(PROBLEM REQUIREMENTS) With the pictures left out, restate every entry word for word.

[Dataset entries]
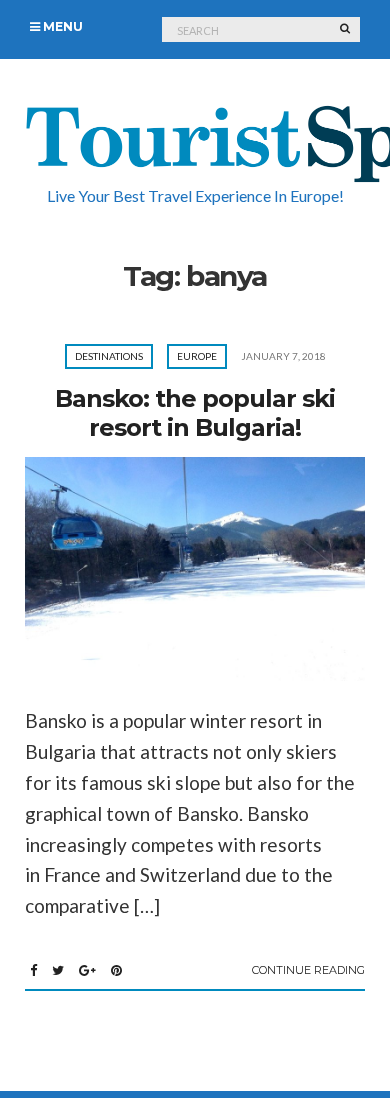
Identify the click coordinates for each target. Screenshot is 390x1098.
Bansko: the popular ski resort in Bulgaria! (195, 413)
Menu (61, 26)
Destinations (109, 356)
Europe (197, 356)
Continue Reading (308, 970)
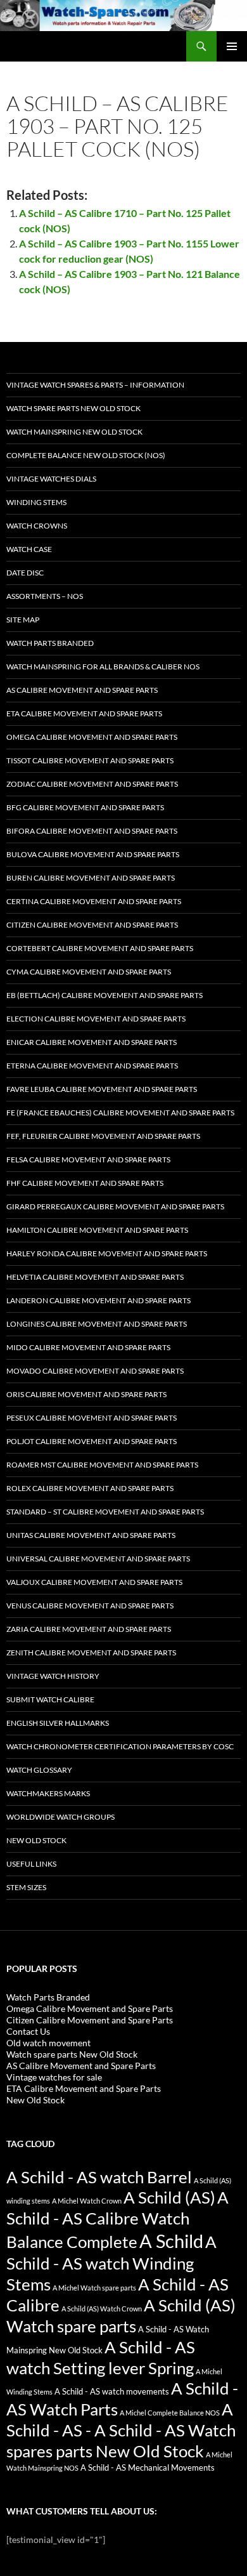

(YOUR SOLUTION)
Identify the click coordinates for each target. Screenshot is 390x1098.
Bansko: the popular ski resort in Bulgaria! (195, 413)
Menu (61, 26)
Destinations (109, 356)
Europe (197, 356)
Continue Reading (308, 970)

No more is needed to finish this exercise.